Quelli sopra riportati sono fatti realmente accaduti, che rendono plastica ed evidente la situazione del trasporto pubblico su gomma a Roma. Dopo 5 anni di governo raggi, questi fatti accadono ancora. Ma la situazione, se possibile, è ancora più critica.

Il trasporto pubblico locale di Roma capitale è un servizio pubblico caratterizzato da molteplici criticità. Per quanto riguarda il trasporto su superficie, il problema più grande è rappresentato dalla presenza di un numero troppo esiguo di mezzi, tra l’altro – come riportato – mal funzionanti ed obsoleti.

Per quanto riguarda invece il trasporto su metropolitana il problema, più grande da troppi anni ormai, è rappresentato dalla scarsa manutenzione dei mezzi e del materiale rotabile. Atac SpA (Azienda Tramvie e Autobus del Comune di Roma), che nel 2018 è stata ammessa dal Tribunale fallimentare alla procedura di concordato preventivo, è portatrice di una grave disfunzione operativa e organizzativa che, per molti anni, graverà ancora sui cittadini.

Quali le strategie da mettere in campo?

Per Atac SpA è necessario ripensare tutta la modalità di gestione. Occorre ripensare il sistema, basandosi sui seguenti punti di intervento:

  1. rivisitazione delle linee di superficie, dunque un differente sviluppo geografico del sistema di rete;
  2. raggiungere una mobilità sostenibile, al fine di realizzare entro il 2030 una logistica urbana a zero emissioni di carbonio. Sostituzione dunque della flotta mezzi;
  3. aumento delle corsie preferenziali per aumentare la velocità commerciale degli autobus.

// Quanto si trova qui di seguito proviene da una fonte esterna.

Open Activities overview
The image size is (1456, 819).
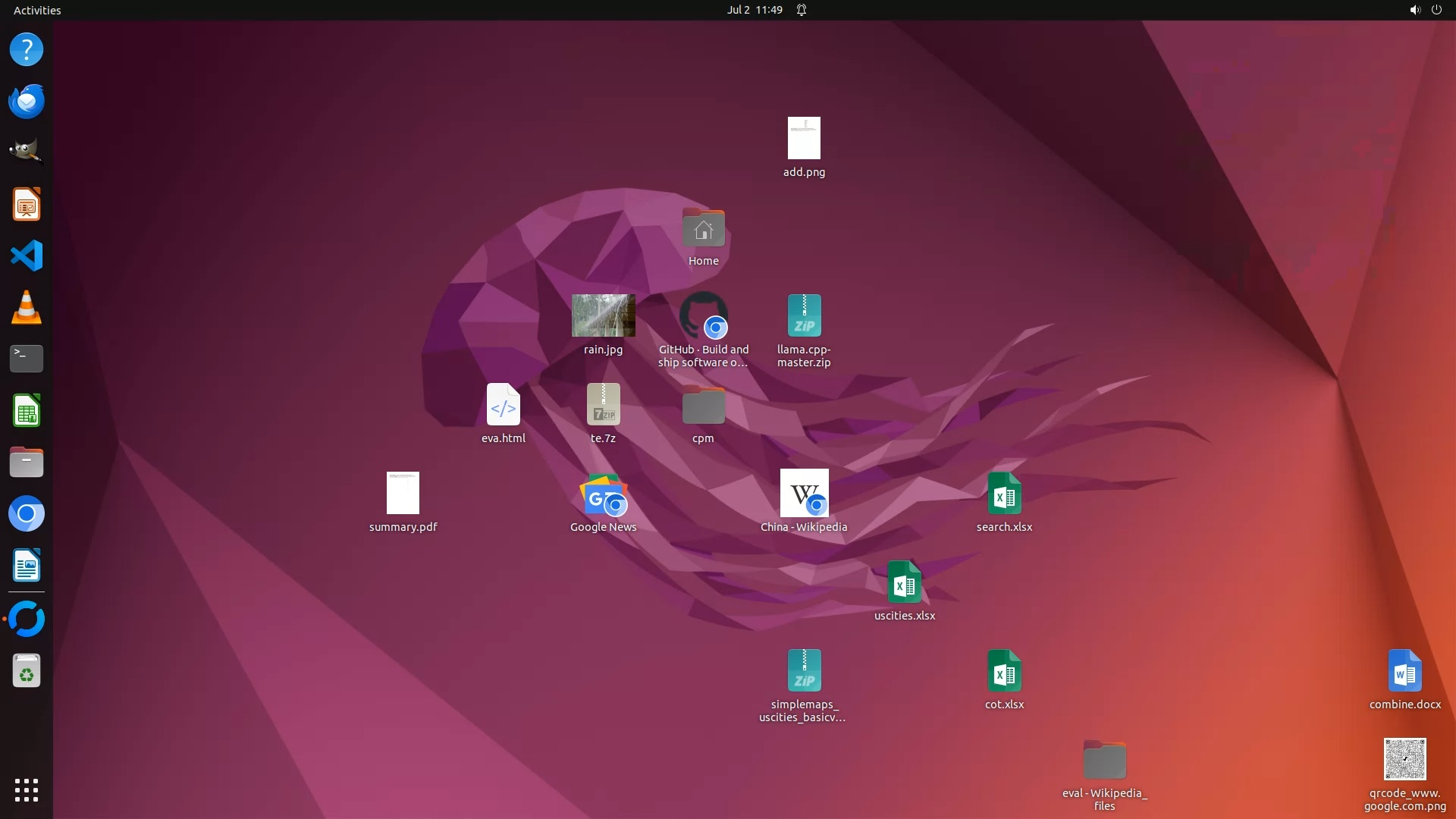37,10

Occorre dunque rimettere in discussione tutta la visione del trasporto pubblico locale su roma, rivedere i contratti di servizio di Roma Capitale e ripristinare le attività dell’Agenzia di verifica della qualità dei servizi pubblici, per un servizio di trasporto pubblico più efficiente e rispondente ai bisogni dei cittadini.